An Issue tracker such as Atlassian JIRA, GitHub and Microsoft TFS is a powerful and essential tool in the Software Development Life Cycle (SDLC) of almost any software project. It helps development teams streamline collaboration and manage their work without getting lost in an endless stream of emails and PDF reports.
It is therefore a logical next-step to leverage existing issue tracker infrastructure to report security vulnerabilities directly to the people who need to action them, in the format and workflow-tools they are already using. This way, security vulnerabilities are tracked and perceived as issues which need to be fixed, just like any other high-impact issue the development Team may have on its plate.
This is precisely why Acunetix integrates with Atlassian JIRA, GitHub and Microsoft TFS’ issue trackers out-of-the-box. Different issue trackers can be set-up per-Target and Acunetix is smart enough not to open duplicate issues of vulnerabilities it has already opened.

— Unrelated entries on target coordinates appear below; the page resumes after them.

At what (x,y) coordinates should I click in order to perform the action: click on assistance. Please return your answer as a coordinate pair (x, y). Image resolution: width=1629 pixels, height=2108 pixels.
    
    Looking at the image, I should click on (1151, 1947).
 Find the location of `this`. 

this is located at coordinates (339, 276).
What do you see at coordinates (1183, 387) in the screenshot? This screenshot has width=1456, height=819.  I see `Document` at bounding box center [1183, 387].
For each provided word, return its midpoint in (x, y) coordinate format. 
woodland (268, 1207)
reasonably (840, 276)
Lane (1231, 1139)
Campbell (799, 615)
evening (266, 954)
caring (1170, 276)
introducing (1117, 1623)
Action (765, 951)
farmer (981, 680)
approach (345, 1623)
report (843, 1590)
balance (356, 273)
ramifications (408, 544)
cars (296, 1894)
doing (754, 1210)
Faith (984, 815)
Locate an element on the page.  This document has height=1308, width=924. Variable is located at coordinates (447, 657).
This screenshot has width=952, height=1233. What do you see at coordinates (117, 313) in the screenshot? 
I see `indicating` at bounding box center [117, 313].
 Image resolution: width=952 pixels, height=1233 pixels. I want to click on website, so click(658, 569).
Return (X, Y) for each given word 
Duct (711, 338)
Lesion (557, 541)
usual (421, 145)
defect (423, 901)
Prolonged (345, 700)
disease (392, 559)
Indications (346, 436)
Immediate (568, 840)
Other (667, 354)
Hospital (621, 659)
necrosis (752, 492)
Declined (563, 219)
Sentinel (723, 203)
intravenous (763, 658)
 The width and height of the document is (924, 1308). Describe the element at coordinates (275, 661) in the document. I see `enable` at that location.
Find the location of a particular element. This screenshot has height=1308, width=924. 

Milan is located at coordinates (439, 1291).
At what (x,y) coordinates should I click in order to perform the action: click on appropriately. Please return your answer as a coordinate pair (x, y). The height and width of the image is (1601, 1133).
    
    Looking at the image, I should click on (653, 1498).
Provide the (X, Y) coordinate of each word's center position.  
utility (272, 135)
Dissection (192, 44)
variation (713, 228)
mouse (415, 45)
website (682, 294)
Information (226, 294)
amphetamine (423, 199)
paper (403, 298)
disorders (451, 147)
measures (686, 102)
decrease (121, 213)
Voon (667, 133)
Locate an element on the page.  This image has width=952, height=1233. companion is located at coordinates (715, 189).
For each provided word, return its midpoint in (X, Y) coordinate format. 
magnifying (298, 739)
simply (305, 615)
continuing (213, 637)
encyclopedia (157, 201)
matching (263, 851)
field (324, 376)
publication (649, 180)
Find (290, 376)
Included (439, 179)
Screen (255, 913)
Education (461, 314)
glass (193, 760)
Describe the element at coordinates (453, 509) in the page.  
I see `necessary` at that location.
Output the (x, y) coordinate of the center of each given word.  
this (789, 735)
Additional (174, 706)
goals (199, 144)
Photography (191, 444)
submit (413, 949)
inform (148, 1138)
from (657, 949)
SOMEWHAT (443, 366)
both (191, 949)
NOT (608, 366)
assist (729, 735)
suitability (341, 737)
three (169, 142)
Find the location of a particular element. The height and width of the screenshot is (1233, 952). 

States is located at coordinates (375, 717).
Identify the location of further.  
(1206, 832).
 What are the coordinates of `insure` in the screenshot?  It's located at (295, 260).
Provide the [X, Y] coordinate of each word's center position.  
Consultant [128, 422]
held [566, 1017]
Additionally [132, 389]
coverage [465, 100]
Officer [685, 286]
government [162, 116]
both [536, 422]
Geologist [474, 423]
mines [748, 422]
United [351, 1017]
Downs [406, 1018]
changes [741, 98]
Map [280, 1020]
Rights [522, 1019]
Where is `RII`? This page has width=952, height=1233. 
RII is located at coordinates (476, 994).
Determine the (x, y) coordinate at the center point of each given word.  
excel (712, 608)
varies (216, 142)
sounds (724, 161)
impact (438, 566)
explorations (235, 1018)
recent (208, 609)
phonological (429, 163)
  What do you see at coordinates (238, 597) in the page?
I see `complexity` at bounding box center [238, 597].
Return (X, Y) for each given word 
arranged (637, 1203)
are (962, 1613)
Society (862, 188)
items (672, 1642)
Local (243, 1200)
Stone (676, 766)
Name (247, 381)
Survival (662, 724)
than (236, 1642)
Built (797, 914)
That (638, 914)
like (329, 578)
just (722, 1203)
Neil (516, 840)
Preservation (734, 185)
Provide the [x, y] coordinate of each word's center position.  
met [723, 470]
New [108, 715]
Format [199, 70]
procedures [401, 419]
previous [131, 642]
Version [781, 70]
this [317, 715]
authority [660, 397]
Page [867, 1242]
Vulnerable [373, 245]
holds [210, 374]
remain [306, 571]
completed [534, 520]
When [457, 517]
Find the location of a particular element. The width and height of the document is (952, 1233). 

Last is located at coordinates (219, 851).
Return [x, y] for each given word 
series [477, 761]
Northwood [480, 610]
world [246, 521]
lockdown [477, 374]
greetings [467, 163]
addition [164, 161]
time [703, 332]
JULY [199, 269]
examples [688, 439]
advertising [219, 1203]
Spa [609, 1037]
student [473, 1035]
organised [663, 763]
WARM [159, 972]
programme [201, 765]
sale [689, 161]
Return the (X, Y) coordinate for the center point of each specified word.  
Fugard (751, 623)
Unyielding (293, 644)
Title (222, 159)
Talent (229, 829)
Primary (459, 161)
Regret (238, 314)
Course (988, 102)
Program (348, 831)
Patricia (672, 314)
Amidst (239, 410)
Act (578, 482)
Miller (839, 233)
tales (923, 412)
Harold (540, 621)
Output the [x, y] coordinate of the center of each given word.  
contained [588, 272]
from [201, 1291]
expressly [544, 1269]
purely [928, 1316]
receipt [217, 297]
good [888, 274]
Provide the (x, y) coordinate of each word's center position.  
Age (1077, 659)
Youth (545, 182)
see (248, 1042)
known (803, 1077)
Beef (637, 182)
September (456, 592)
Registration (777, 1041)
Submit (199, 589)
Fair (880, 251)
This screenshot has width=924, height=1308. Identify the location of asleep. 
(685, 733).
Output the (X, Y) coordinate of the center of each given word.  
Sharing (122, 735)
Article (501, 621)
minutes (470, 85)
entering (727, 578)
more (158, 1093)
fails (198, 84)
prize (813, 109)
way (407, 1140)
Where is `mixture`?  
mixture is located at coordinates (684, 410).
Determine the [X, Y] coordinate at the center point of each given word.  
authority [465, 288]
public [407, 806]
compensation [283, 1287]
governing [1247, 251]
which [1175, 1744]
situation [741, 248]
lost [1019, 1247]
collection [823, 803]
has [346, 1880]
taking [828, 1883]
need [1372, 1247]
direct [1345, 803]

Configuring an Issue Tracker
Configuring an issue tracker in Acunetix is easy. Simply head over to Settings > Issue Trackers and click the Add Issue Tracker button. We shall be using GitHub as an example, but the same steps apply for other products.
You may then enter your GitHub account details and click the Test Connection button to make sure your settings are correct. Upon validation of your settings, Acunetix will also pull a list of projects and issue types.
You need to select which project you would like Acunetix to open issues in, as well as what issue type to open new issues under. Click Ok when done.
Once an issue tracker has been configured, it can be setup to work with a Target. Navigate to Targets, pick a Target you would like to configure and navigate to the Advanced tab. Enable Issue Tracker.
Select the issue tracker you want for this Target, and click Save to save your Target’s settings. You may now start sending vulnerabilities to the issue tracker configured on the Target simply by navigating to Vulnerabilities, selecting one or more vulnerabilities and clicking Send to Issue Tracker.
Once issues are sent, you can go ahead and view them directly inside the issue tracker. Acunetix will automatically assign issue priority based on the severity of the vulnerability (for issue trackers that support priority), as well as CWE and vulnerability classification tags in order to allow you to quickly filter similar vulnerabilities.
By integrating Acunetix with issue trackers, developers fixing vulnerability are given the full details needed to fix the vulnerability directly inside of the issue opened through Acunetix. Meaning that developers no longer need to rummage through emails, filter through spreadsheets or even log-in to Acunetix to obtain details of a scan’s findings – everything they need is right at their fingertips inside of the issue.